In the next installment of our 'Meet the Doers' series, we highlight Dustin Marling.
Dustin Marling has worked at human resources, payroll and benefits provider Paychex for almost a decade, starting in the call center and working his way up to his current position as a Splunk Developer. As part of his day-to-day, he builds tools and dashboards for any department that needs assistance. “If people run into a roadblock, I'm usually the first person they ask for help,” he says. Paychex is also a cutting-edge technology company, he adds, giving millions of employees the ability to check and update their payroll information online from any device anywhere in the world. For this, Splunk has been critical in preventing downtime, locating errors and ensuring people get paid.
Dustin also spoke at .conf19 about protecting Splunk knowledge objects. I caught up with him there to discuss how Splunk has helped him grow his career and the many ways he has saved the company time, money and the potential for costly errors by using the platform.
What kind of doors were opened for you with Splunk?
The Splunk developer position now exists at Paychex, but before that, it was not a thing. I used to work in the problem management space, and we started using data from Splunk for some of our problem trending. My colleague was the one that started that process, but then I took that on, and we integrated the process of error heuristics.
I don't think that we would have the resiliency and visibility that we have today without Splunk. We're able to immediately find issues. Our average has been significantly reduced because Splunk tells us where the problem is. We know how to fix it.
And with Splunk you can get much more out of your people in significantly less time because they can get to the data quicker. I truly think it’s a force multiplier.
Was there ever a time you caught that big error that would have cost the company a lot of money?
We were working with a third-party provider that we use for basic content delivery. One error only happens if the static content is not available on the person's machine. It’s very rare. Usually, for a short window you see that error and then the client gets the static content, they refresh and they're fine. However, we kept seeing that error consistently, but only from clients who were from California, Washington, Arizona and Oregon. So, we contacted the provider and we told them that our clients were getting errors because they couldn’t get the static content that they were hosting for us. And the provider was like, "Everything is fine.
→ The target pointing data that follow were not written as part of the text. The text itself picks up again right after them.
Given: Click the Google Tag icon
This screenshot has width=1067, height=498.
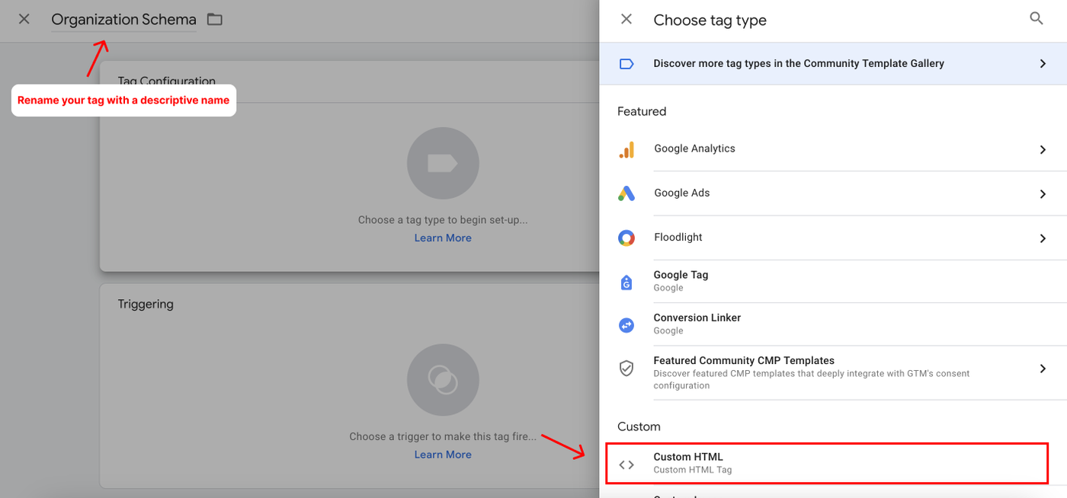Looking at the screenshot, I should tap(626, 282).
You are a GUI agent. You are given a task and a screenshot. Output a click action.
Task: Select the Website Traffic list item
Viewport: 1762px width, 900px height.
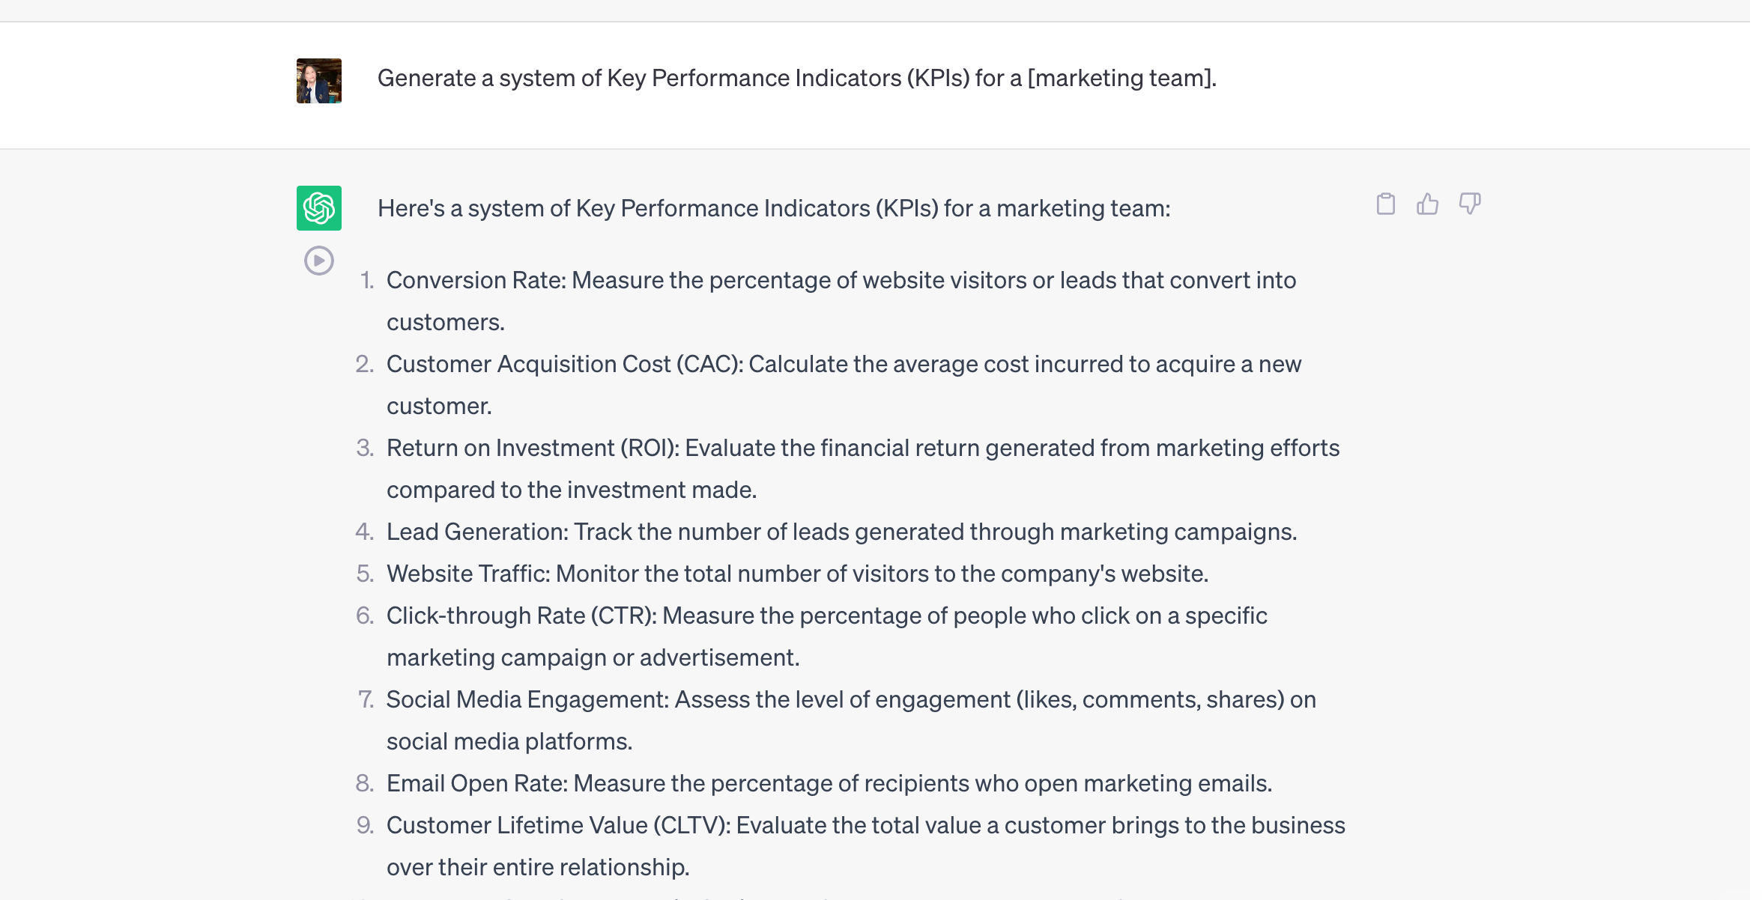[798, 574]
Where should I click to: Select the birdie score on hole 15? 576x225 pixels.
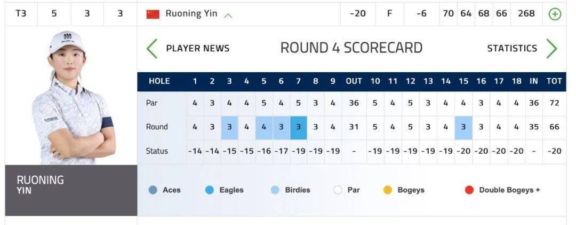coord(463,127)
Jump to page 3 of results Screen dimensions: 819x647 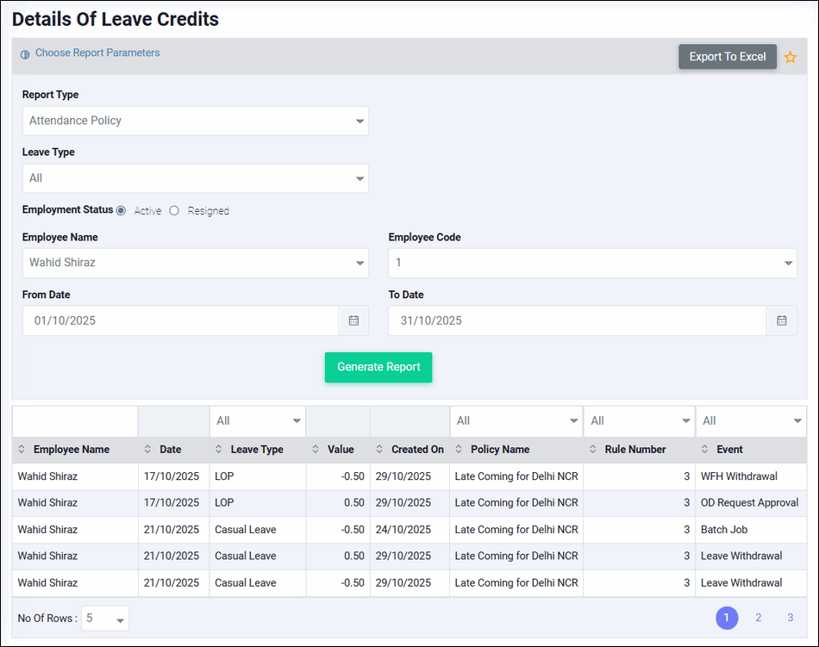pyautogui.click(x=790, y=618)
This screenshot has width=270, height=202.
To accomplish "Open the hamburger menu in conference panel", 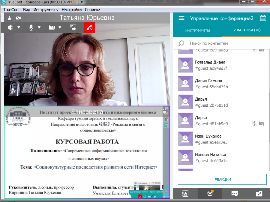I will pos(182,18).
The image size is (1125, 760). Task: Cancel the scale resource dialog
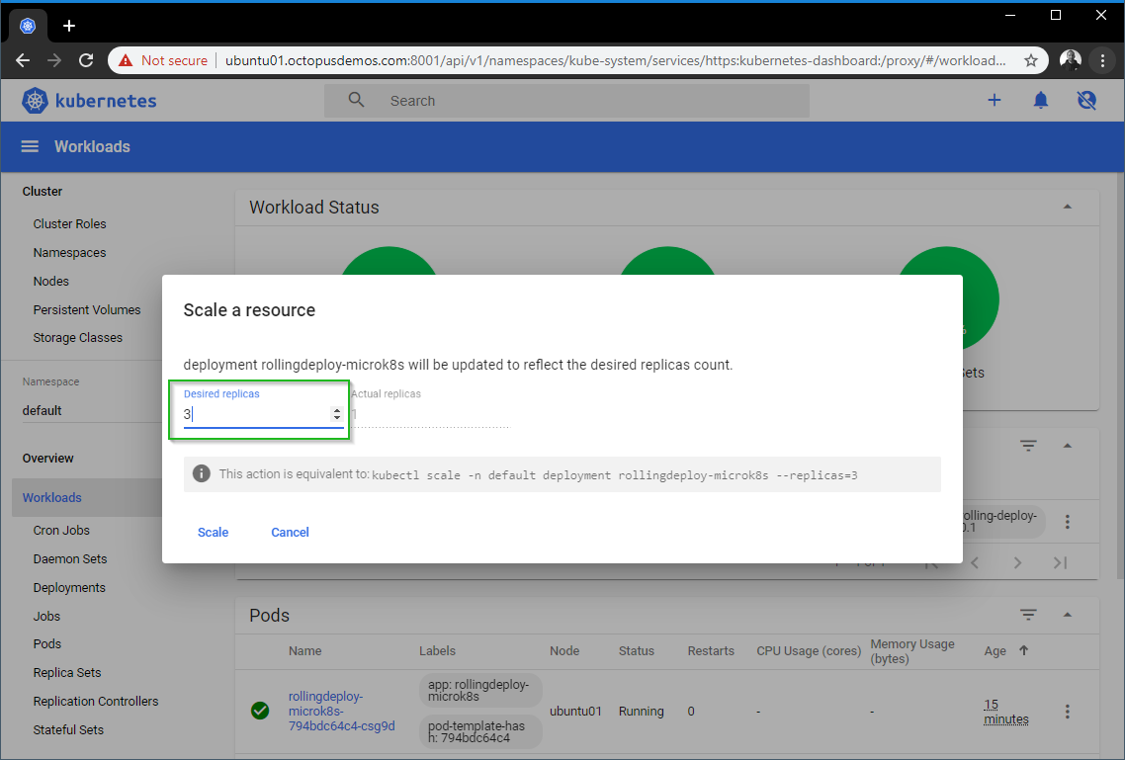(x=290, y=532)
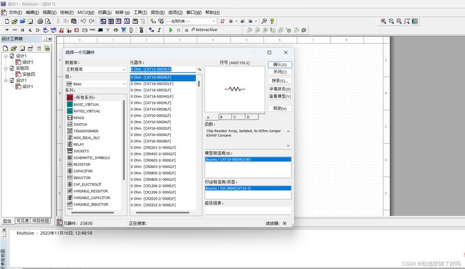Select 0 Ohm CR0603-J/-000ELF component
This screenshot has height=269, width=465.
click(153, 160)
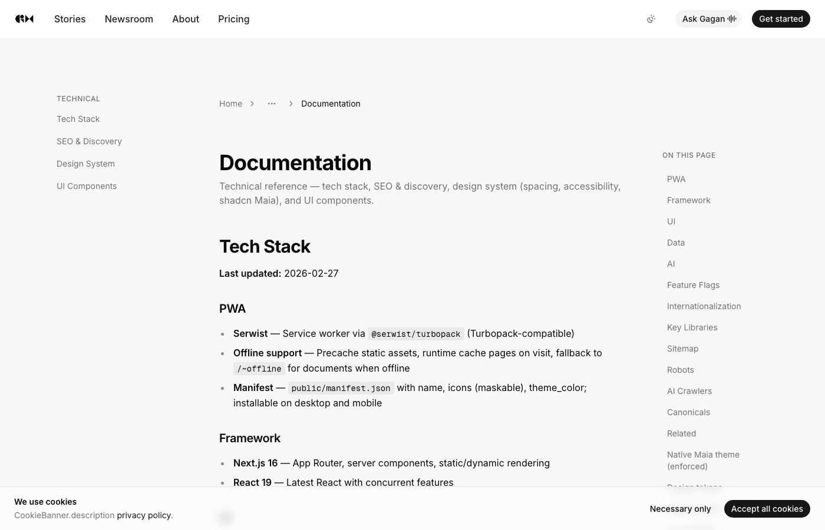Navigate to Home via the breadcrumb
The width and height of the screenshot is (825, 530).
pos(230,104)
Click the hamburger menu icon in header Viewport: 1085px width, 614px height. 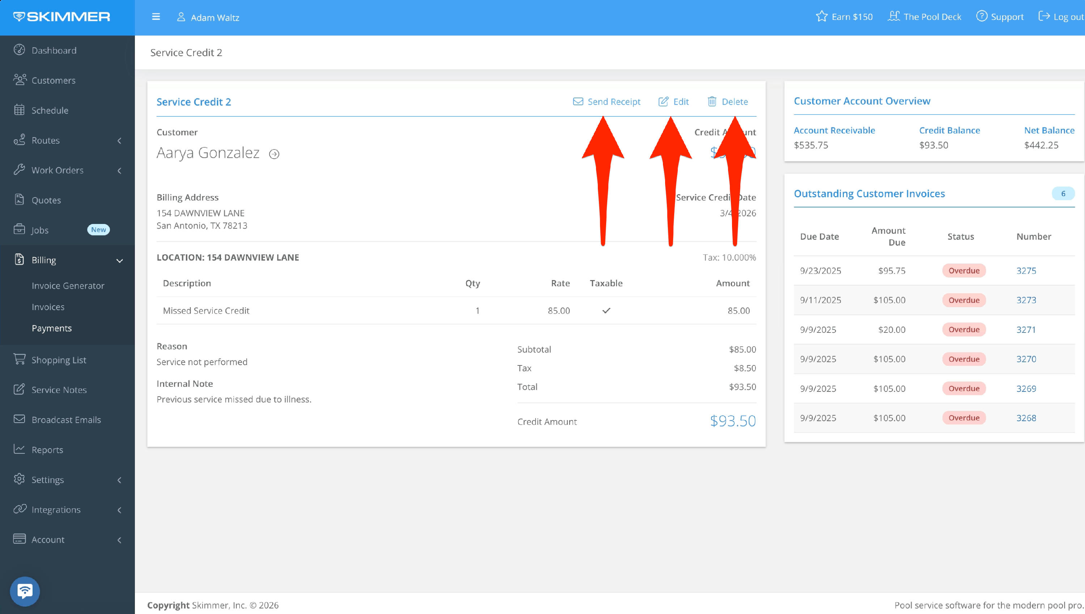(x=156, y=17)
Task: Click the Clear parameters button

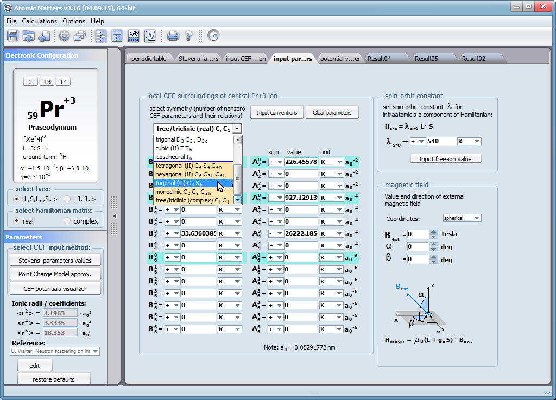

We don't see any problems." But we were definitely sure it was an error.
It didn’t make sense to us, so we asked them why only these four states were the ones having an issue. And they're like, "What do you mean four states?" We told them we were geo-locating with Splunk, and the IP address was getting the errors, and that we had a map. I could see which states were affected — they were bright red. And we sent them the information and they looked and found that an edge server in California was impaired and they didn't know it.
That’s one way to keyhole your way into where the issue was. But without Splunk, there's no way we would've ever figured that out.
What was one of your favorite or most memorable projects using Splunk?
The main thing that I do at Paychex, besides help people use Splunk, is heuristics. I have an intimate knowledge of where stuff is in our infrastructure, so I can basically find anything anywhere, and I've written a lot of related dashboards. My colleague created an application that's in Paychex called Event-Know, basically a lightweight error heuristics. It would get your errors, normalize them, classify them and give them a label that everyone could reference. And then you could attach knowledge to that label — a big lookup file, essentially. But I expanded that use heavily. Now I can tell when an error hits, which environment, which code base caused it, and catch it before it hits production.
It’s been really revolutionary for us to be able to proactively identify issues before they impact our clients in our non-product environment without having to rely on testers to tell us. We can just go look at the data and we can find it ourselves and so we don't have to wait. And we’ve had a dramatic reduction in the number of users who are impacted each month.
In addition to using Splunk to catch and prevent major errors, Dustin has also helped IT become more efficient — for example, giving them the ability to access debug logs in five minutes instead of several hours by putting them in Splunk. “So there are hundreds of thousands of hours that have probably been saved amongst all of our developers because they don't have to keep re-researching something,” he says. “Everything is just there.”